**Data to examine:**
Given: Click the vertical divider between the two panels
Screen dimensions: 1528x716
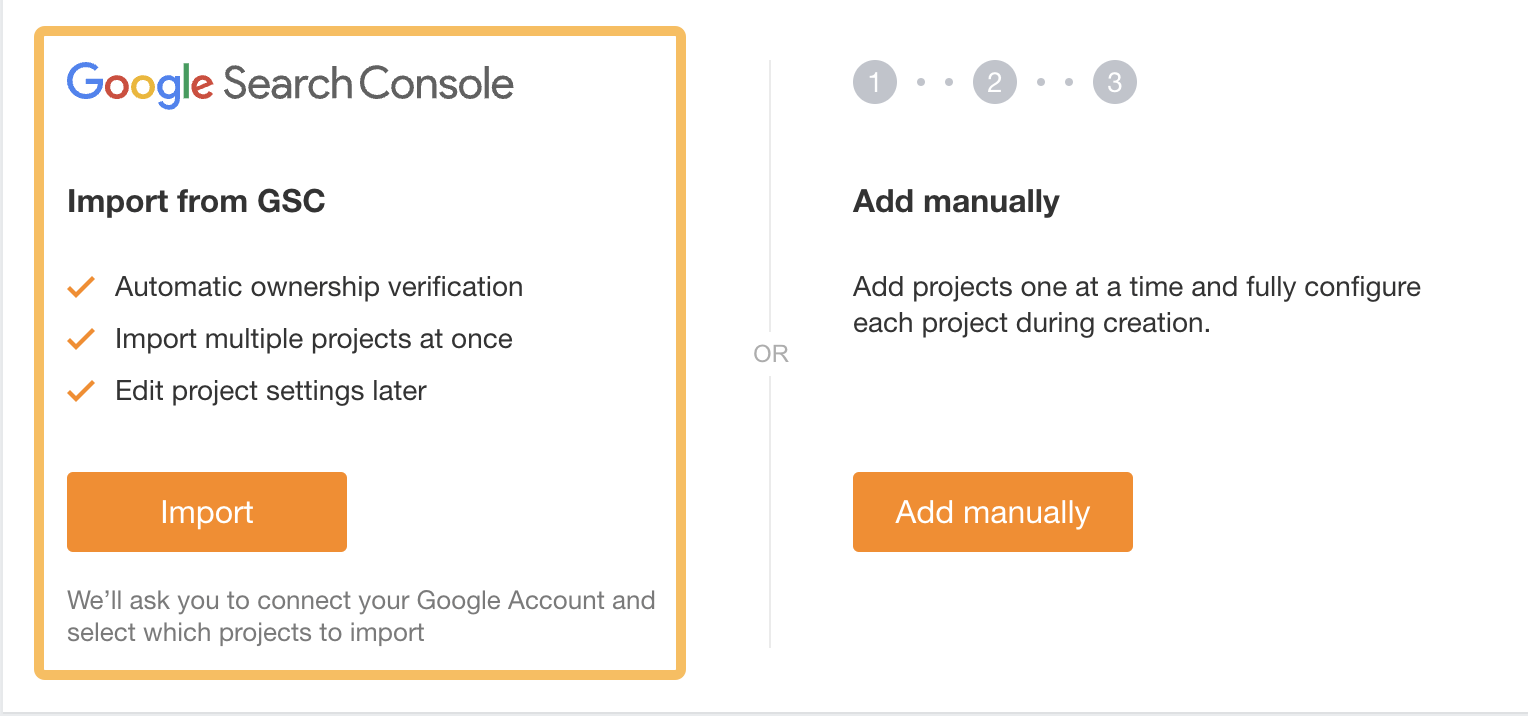Looking at the screenshot, I should tap(770, 200).
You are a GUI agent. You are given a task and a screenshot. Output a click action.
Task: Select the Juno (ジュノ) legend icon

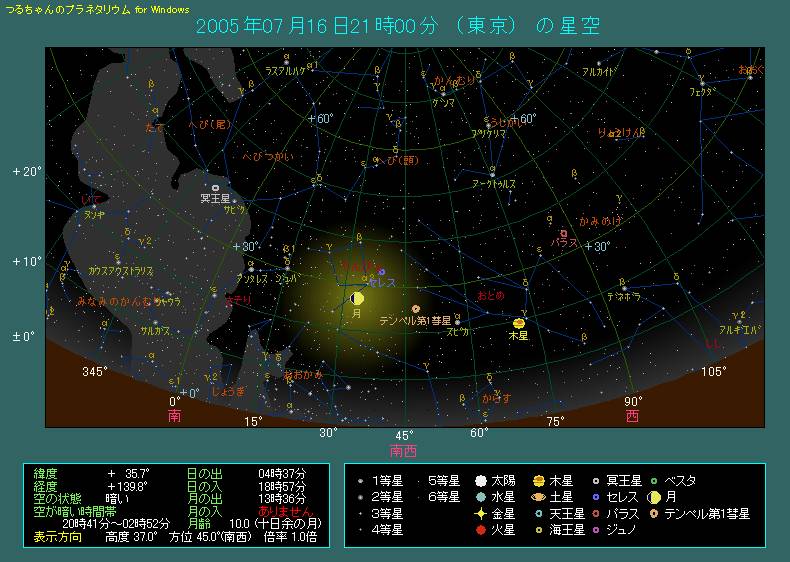click(x=596, y=529)
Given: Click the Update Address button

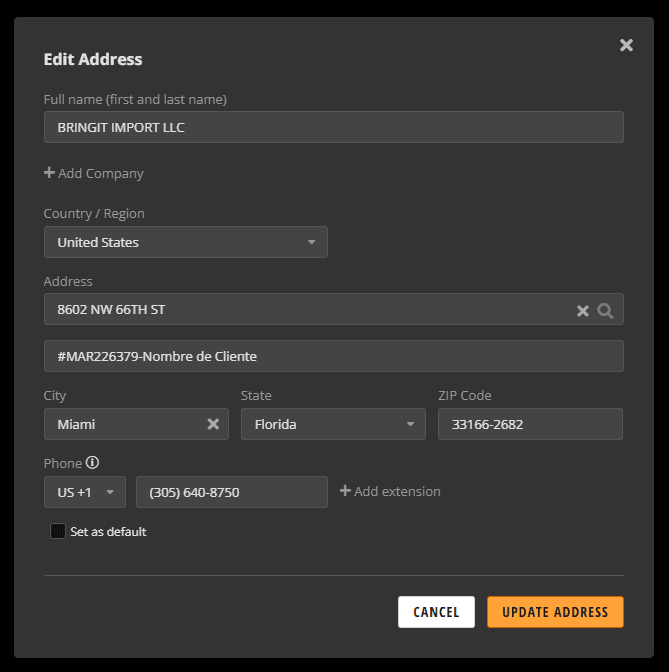Looking at the screenshot, I should pos(555,612).
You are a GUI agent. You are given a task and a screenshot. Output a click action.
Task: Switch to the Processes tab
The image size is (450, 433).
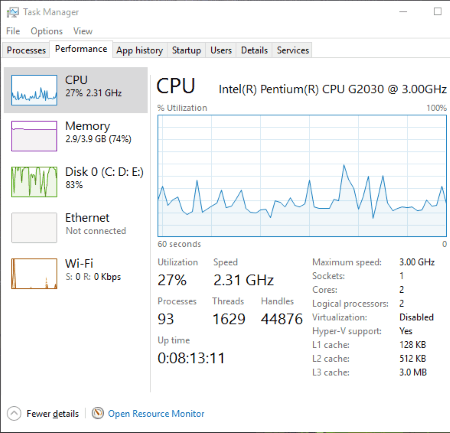(26, 50)
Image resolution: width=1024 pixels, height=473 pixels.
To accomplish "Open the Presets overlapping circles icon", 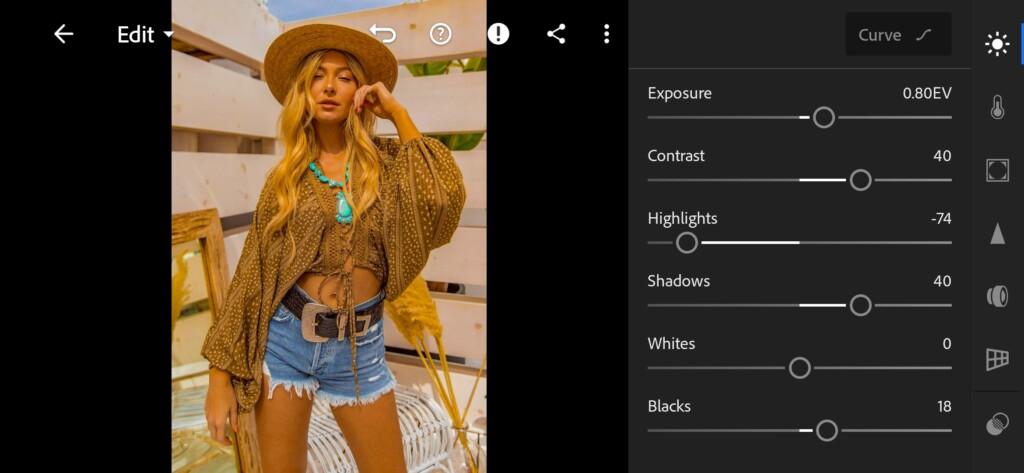I will click(x=997, y=424).
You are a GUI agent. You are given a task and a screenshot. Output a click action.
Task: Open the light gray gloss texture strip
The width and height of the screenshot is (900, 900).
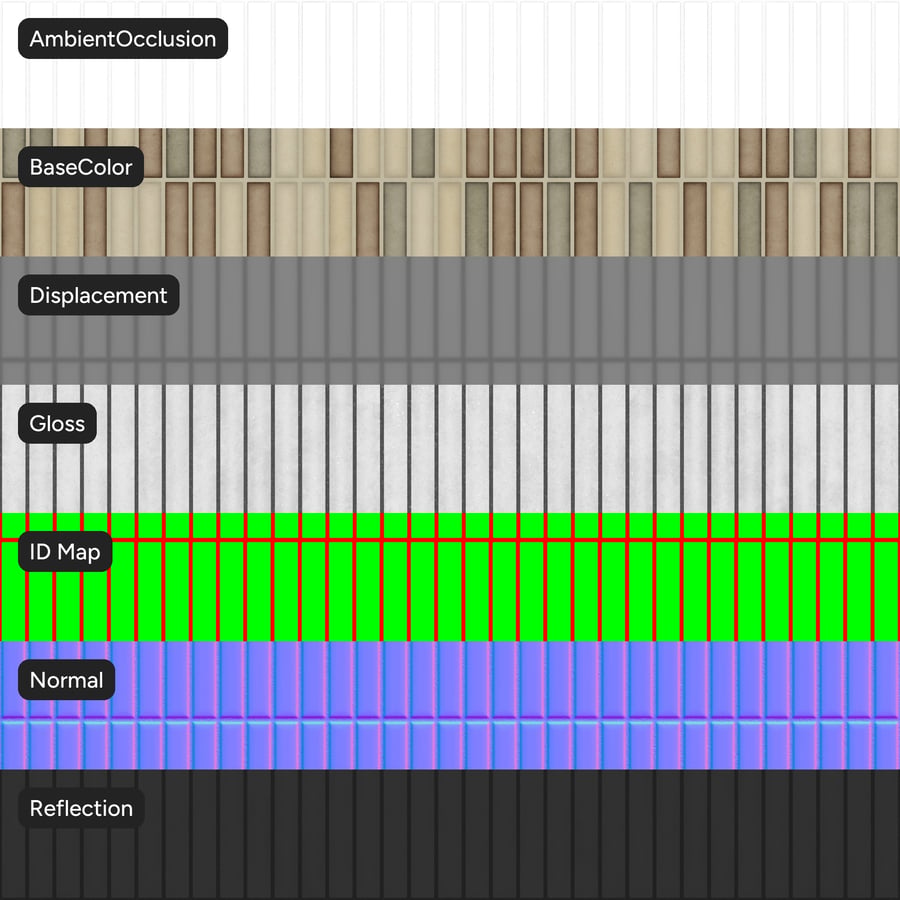(x=450, y=449)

**What is needed:** The output must match, line for line, the span from the line containing "The width and" through the end of the data, with the pictures removed.

**Response:**
The width and height of the screenshot is (900, 900).
(x=450, y=449)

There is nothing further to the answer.